## Text excerpt
We have examined several contemporary presentations of arguments for the immateriality of the intellect that have their origins in the works of St. Thomas Aquinas. The arguments were based on the capacity of the intellect to know all things, the fact that the operation of the intellect has as its object abstract universals, and the self-reflexivity of thought. It was shown that the first argument, criticized by John Haldane as less compelling than the others, has been given a form in the recent work of Gyula Klima that seems to be able to overcome Haldane’s worries about it. Klima’s interpretation is based on the insight that the capacity of the mind to intentionally possess forms would be unacceptably limited if the representing forms really possessed by the intellect were possessed inseparably by its nature. Since the range of representing forms includes material natures, at least under one assumption, Klima wants to say that the intellect cannot really possess a material nature inseparably by its own nature, and it is therefore immaterial. However, it was discovered during a reconsideration of Klima’s construal, due to a critique from Robert Pasnau, that Klima must assume some claims about the existence of immaterial natures that a materialist would likely regard as begging the question. So Klima fails to repel the attack and the argument ends up falling of its own weight.

The second argument was unraveled with a bit less fuss than the first in a presentation based on the efforts of Mortimer Adler. It was further extended by an argument from James Ross. Adler appeals in his traditional approach to the role of universal concepts in providing the meanings of common names, and to the experience of all physical entities as individual to show that the mind is not matter. Ross appeals to our ability to consistently know unambiguously what we mean by the words we use in a way that no purely physical system could do. With respect to Adler, the question of the nature of concepts has proven to be a very difficult one in the philosophy of mind and many complex interconnecting webs have been spun from various theories. So it is quite possible that his argument could engage contemporary thought in this tangled area where so much is still up for grabs. The benefit of Ross’ argument is that it already directly engages contemporary issues involving major questions and claims about meaning. Finally, the third argument from the work of David Braine showed that no material system operating mechanically can meet the demands of self-representation required by the self-reflexive nature of the act of judgment, and that, therefore, the intellect is immaterial. Since this final argument treats of a central theme of postmodern thought—self-referentiality—it is highly likely that versions of it could attract great interest and approval.

CHAPTER 4

CONCLUSIONS AND INDICATIONS

The purpose of the present work was to show the untenability of the leading efforts made so far towards a reductive materialism, and to seek some relief in the exploration of positive arguments in favor of antimaterialism, first based on the nature of consciousness and the explanatory gap, and then in the form of arguments for the immateriality of the intellect. The results have been mixed. It seems clear that reductive materialism is in real trouble and that inasmuch as it still has a hold on the philosophy of mind in the English-speaking world, the condition of that philosophy is lamentable. But what to do about it? John Searle certainly has an appreciation of the state of affairs, but there is something in his thought that suggests he wants to have his cake and eat it too.

## Written task A
In the passage, start at the words "The purpose of" and end after "eat it too.", writing that stretch out again with "reductive materialism" swapped for "physicalist reductionism".
## Written task B
According to the passage, whose critique prompted the reconsideration of Klima's construal?
## Written task C
Name every person mentioned in the passage.
The lines after the passage come from a separate source.

## Data lines
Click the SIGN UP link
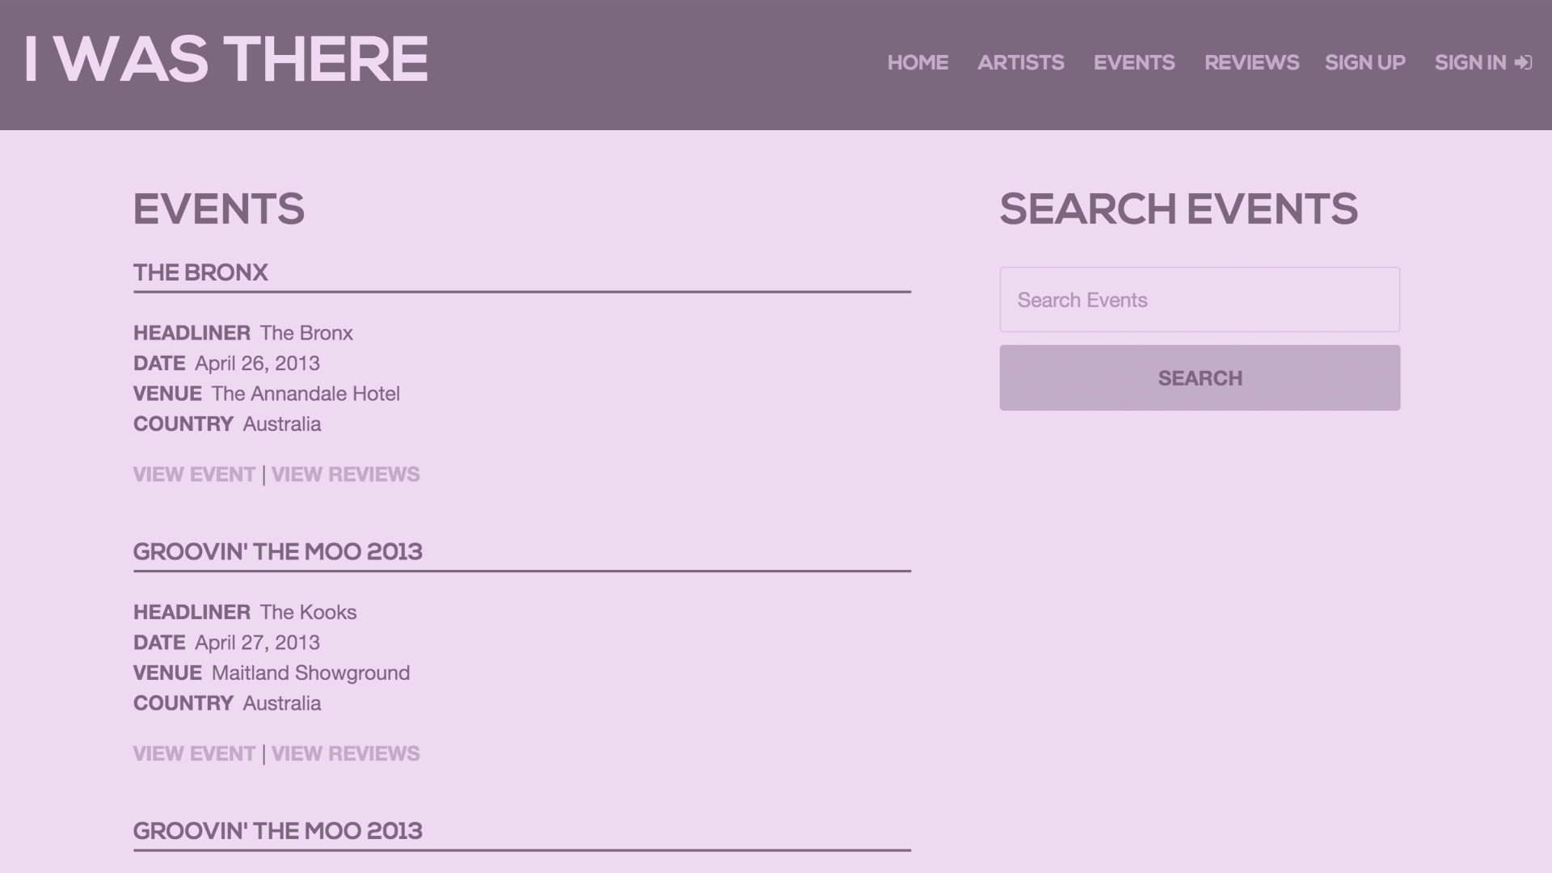Image resolution: width=1552 pixels, height=873 pixels. pyautogui.click(x=1364, y=62)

## Worked answer A
The purpose of the present work was to show the untenability of the leading efforts made so far towards a physicalist reductionism, and to seek some relief in the exploration of positive arguments in favor of antimaterialism, first based on the nature of consciousness and the explanatory gap, and then in the form of arguments for the immateriality of the intellect. The results have been mixed. It seems clear that physicalist reductionism is in real trouble and that inasmuch as it still has a hold on the philosophy of mind in the English-speaking world, the condition of that philosophy is lamentable. But what to do about it? John Searle certainly has an appreciation of the state of affairs, but there is something in his thought that suggests he wants to have his cake and eat it too.

## Worked answer B
Robert Pasnau's

## Worked answer C
St. Thomas Aquinas, John Haldane, Gyula Klima, Robert Pasnau, Mortimer Adler, James Ross, David Braine, John Searle